Огромный кулак сгустился в пространстве и ударил под дых. Костя силился и не мог вдохнуть, губы его посинели.
— Она погибла? — выдавил он.
Яхонтов непонимающе посмотрел сквозь Костю. Щеки с царапающей взгляд щетиной вздрагивали, будто в тике. Торопящийся люд недовольно обходил их, то и дело задевая, словно намеренно. Они стояли возле самого выхода. Яхонтов сделал шаг в сторону, увлекая Костю.
— Ты не знал, что ли? — он ухмыльнулся. — Их же свои и мочканули. Ты же еще уехать не успел. Она тогда несколько ночей у меня жила, в части. А-а, ты и тут не в курсе. Дебил ты, сержант. Я ее забирал иногда вечером, утром отвозил. Но она ж бешеная какая-то стала в тот вечер, последний раз я с ней якшался тогда. Зарекся. Походила, позыркала, че там у нас да как. А потом давай и ляпни, мол, не поеду, и все. Боится, мол, она. Ну и чего? Я ей в поверенные вроде не набивался. Я ее выпорол, чтоб не бродила где не надо. А с утречка отправил, как говорится, восвояси, своим ходом. Ну. А ее там уже ждали. Может, и давно ждали... Дед остыть успел. Кто, правда, так и не узнали. Мышлачи какие-то. Да что искать. Бандюги — они и есть бандюги. До поры до времени по подвалам сидят, а иной раз и обнаружатся некстати. Ну. Жалко, конечно. Они ее как стукачку вроде, хотя че с нее взять было, не пойму. Слухи ходили, видать. Ну. Не угодила. А мы таких геройчиков много побили. Что почем, а в последние деньки тоже горяченького хватало. Да что ты, сержант, как квашня стоишь! Ты че! Было б о чем жалеть. Она же шлюхой была. Я ее даже раз полковнику возил. Ну. Он ей билет в Россию обещал. Да не выгорело. Так ты что, правда не знал? Во дает! Дебил, че говорить.

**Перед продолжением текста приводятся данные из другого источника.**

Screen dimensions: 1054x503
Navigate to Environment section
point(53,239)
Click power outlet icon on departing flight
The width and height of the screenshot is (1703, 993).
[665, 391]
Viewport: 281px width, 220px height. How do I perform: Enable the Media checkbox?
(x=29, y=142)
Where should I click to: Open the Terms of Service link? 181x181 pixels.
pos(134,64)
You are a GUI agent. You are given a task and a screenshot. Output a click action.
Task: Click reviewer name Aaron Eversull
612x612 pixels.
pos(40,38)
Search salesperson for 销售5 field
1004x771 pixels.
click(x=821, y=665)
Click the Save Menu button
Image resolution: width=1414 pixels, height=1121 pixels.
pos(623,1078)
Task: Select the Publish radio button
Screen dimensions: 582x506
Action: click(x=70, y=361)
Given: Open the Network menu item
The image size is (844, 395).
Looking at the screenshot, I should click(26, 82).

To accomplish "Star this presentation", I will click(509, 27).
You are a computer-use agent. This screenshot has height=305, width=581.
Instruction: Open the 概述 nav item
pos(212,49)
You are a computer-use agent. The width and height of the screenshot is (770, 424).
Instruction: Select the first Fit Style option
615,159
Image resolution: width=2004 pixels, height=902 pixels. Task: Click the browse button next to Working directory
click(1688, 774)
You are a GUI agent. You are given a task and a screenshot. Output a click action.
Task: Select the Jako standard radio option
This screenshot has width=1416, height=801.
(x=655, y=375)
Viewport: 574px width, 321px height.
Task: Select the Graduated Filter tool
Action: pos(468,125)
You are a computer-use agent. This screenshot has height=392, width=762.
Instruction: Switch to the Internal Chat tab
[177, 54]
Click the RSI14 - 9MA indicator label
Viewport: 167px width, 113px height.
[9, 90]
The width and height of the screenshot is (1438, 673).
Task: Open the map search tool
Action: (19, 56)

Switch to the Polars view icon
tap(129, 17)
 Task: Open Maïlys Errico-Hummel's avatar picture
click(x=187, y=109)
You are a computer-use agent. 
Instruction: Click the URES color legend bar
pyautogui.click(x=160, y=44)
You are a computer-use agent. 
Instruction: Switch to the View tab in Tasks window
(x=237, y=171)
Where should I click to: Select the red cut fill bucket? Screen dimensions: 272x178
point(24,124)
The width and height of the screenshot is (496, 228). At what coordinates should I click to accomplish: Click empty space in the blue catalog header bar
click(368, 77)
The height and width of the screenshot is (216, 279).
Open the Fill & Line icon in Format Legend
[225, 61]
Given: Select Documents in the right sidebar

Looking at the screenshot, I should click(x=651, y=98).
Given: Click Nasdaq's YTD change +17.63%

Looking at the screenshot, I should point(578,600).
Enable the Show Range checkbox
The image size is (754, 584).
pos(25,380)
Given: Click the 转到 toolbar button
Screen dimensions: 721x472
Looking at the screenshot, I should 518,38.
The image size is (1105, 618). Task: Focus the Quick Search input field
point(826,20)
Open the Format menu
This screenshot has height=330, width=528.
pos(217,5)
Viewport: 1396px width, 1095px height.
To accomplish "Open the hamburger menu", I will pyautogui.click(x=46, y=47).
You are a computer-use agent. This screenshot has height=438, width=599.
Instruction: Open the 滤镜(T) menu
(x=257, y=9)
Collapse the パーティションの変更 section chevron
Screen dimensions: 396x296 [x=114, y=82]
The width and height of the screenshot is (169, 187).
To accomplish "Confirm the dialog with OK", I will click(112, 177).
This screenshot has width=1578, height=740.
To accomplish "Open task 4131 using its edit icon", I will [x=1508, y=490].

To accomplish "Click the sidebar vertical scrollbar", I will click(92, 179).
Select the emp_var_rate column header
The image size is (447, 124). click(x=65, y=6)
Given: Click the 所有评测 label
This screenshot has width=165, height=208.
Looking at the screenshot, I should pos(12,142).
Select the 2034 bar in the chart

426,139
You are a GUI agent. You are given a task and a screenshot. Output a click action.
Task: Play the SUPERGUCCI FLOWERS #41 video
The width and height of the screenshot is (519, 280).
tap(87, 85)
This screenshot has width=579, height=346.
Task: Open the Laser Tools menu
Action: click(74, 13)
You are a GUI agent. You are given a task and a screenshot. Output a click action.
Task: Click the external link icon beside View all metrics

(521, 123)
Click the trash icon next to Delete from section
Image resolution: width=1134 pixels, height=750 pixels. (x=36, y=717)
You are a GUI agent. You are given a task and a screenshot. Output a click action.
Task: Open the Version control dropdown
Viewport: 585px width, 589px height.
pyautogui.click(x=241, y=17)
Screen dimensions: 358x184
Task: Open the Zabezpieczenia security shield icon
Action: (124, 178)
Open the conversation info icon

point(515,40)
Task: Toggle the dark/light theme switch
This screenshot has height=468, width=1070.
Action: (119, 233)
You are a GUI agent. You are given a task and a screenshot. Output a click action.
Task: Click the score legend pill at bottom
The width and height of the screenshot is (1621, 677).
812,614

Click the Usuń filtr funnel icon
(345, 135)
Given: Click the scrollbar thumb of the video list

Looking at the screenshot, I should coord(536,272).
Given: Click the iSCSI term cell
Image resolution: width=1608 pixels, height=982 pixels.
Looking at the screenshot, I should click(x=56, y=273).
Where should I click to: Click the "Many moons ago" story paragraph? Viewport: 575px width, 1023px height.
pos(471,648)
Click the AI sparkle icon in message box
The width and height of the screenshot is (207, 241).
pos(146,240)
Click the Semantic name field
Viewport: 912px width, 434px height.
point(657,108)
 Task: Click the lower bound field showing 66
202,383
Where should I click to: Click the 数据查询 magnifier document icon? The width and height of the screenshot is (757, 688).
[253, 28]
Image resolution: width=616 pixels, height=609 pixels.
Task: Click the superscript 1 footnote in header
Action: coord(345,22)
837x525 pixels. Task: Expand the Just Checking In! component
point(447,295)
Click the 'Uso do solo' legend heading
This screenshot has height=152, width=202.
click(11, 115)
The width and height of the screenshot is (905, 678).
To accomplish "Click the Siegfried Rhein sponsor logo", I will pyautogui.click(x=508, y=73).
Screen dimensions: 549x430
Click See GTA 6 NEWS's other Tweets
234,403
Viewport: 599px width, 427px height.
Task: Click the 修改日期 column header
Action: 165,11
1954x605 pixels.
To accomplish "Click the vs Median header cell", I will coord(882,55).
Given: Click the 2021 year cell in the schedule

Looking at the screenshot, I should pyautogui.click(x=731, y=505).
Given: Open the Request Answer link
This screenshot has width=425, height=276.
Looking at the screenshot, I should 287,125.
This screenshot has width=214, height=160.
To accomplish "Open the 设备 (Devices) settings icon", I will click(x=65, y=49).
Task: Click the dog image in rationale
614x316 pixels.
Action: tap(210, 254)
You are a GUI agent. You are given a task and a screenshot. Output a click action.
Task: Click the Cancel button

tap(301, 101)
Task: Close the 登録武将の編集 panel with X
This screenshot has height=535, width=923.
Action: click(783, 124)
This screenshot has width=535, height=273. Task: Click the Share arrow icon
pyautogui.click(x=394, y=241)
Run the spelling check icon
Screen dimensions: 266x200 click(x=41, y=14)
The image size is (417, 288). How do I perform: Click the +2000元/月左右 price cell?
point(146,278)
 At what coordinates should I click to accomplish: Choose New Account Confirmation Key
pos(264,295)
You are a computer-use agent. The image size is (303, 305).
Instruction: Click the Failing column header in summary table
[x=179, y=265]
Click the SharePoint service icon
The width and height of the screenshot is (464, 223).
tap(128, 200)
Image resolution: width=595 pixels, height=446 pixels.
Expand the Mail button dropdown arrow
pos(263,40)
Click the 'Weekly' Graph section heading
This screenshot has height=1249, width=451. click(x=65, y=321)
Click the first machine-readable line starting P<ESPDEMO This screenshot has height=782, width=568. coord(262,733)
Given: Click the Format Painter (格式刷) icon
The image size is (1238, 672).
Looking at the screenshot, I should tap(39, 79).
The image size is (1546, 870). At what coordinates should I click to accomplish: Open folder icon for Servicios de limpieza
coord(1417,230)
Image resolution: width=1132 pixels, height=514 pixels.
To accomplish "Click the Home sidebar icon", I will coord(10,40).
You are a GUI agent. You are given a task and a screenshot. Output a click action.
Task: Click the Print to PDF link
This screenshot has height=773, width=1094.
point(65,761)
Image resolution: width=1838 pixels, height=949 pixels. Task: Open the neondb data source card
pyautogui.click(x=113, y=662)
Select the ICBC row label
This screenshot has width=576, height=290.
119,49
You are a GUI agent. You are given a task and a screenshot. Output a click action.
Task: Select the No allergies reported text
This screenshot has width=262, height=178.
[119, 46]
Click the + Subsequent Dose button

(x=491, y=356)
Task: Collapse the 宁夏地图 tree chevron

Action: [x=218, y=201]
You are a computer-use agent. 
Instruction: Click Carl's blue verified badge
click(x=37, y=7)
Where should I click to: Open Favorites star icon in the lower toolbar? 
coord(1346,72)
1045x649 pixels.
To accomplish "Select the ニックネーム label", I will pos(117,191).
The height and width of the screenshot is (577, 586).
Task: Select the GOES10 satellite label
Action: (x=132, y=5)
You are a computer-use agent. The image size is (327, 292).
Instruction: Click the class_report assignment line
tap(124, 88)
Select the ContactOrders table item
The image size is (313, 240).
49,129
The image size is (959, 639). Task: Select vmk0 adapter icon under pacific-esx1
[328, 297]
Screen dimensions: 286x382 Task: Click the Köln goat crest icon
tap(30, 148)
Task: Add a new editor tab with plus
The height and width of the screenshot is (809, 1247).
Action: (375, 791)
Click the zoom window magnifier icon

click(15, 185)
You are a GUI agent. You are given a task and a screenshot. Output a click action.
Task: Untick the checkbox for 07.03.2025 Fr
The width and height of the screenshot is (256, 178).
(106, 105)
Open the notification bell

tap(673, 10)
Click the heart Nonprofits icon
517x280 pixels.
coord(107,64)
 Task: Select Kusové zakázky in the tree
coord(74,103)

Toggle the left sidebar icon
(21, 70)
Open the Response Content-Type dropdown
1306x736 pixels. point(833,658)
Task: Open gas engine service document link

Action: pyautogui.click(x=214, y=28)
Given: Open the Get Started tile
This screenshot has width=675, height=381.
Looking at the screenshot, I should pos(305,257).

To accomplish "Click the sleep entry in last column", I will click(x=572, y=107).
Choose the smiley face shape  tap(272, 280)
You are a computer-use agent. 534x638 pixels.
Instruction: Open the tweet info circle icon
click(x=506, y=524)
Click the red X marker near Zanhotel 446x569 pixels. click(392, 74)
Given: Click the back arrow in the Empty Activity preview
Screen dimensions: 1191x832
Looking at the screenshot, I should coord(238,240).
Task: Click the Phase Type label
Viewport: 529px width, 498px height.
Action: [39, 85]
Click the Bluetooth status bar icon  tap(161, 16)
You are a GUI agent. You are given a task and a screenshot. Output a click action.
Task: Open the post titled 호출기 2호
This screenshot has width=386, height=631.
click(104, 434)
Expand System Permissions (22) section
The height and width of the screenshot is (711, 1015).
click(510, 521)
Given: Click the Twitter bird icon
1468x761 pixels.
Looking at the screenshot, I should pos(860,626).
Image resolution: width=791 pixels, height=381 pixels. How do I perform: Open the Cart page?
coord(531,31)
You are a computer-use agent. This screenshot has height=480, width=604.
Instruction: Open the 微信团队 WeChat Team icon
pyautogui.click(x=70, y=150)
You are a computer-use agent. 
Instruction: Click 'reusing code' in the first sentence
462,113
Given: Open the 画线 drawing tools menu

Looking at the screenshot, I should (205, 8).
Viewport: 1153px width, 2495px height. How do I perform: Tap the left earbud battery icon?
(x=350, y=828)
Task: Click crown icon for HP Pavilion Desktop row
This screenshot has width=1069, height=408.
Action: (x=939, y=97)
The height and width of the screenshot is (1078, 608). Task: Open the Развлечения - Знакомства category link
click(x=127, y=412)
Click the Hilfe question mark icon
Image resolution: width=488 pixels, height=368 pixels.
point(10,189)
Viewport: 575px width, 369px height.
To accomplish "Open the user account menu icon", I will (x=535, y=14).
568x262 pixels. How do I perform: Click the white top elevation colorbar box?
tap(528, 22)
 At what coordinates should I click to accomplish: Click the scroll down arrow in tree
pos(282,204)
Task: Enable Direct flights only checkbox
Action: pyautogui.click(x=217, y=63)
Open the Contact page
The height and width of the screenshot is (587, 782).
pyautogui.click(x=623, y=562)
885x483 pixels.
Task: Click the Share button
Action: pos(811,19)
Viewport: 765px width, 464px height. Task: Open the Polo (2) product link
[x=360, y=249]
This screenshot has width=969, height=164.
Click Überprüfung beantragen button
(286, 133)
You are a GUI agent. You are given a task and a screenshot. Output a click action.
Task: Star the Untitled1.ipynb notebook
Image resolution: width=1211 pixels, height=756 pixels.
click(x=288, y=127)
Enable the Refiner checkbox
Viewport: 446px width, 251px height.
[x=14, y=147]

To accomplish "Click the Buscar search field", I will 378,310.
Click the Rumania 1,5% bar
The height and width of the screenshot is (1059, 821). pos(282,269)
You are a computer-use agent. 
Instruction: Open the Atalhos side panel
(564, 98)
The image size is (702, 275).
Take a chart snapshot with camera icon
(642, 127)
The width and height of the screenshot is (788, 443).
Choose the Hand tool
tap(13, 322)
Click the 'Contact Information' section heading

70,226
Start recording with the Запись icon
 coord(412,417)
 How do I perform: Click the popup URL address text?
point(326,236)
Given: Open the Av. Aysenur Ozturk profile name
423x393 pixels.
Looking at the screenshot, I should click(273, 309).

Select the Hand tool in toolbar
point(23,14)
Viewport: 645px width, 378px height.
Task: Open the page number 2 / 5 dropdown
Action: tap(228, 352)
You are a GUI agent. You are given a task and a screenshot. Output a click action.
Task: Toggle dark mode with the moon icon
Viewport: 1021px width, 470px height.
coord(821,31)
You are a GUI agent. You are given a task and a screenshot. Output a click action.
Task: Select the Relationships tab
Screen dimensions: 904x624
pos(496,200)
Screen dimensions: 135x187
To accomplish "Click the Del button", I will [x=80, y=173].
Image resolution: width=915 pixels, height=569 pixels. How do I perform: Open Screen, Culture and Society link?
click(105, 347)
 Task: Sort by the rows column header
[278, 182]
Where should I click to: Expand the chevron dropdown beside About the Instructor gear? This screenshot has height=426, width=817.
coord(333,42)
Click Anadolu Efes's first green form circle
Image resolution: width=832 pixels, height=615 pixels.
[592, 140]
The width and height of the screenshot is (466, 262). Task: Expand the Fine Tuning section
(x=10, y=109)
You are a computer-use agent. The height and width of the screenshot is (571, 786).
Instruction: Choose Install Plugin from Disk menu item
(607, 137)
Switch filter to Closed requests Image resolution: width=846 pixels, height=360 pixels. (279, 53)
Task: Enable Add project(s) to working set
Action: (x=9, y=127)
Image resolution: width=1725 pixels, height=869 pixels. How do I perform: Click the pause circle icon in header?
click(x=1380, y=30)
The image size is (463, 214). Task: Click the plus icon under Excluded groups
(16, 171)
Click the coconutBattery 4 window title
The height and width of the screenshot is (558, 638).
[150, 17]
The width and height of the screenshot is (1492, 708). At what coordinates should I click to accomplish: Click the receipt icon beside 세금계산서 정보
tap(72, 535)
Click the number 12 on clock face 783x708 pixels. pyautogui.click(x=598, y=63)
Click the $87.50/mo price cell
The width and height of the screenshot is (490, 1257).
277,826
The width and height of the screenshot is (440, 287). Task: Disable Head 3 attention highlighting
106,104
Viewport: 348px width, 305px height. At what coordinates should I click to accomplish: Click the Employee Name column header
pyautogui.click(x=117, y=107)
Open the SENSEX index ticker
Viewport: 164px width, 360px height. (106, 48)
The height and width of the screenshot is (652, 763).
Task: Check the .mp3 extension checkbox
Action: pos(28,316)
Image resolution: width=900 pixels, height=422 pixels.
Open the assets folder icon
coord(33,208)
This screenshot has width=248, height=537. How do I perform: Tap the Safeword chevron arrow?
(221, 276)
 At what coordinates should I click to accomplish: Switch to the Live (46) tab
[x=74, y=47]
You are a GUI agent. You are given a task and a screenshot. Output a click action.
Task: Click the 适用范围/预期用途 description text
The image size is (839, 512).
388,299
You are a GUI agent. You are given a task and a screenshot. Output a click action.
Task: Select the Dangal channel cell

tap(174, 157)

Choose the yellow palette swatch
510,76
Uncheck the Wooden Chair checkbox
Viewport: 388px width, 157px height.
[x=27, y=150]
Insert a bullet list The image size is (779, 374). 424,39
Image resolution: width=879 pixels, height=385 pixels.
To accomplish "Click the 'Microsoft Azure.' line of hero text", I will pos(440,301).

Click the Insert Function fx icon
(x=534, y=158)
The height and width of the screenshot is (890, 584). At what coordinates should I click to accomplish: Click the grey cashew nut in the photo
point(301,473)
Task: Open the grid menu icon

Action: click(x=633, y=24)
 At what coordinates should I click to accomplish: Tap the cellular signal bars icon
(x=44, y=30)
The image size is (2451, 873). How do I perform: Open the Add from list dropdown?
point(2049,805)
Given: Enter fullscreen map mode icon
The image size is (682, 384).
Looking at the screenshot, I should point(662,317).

Бледный как мел, Костя стряхнул капитанские щупальца со своего локтя.
На площадь он вышел один. Зигзагами, как под обстрелом, и сильно размахивая руками, устремился в противоположную от метро сторону. Дождь лил как из ведра. Прохожие, толкаясь черными зонтами, обходили, как им казалось, пьяного.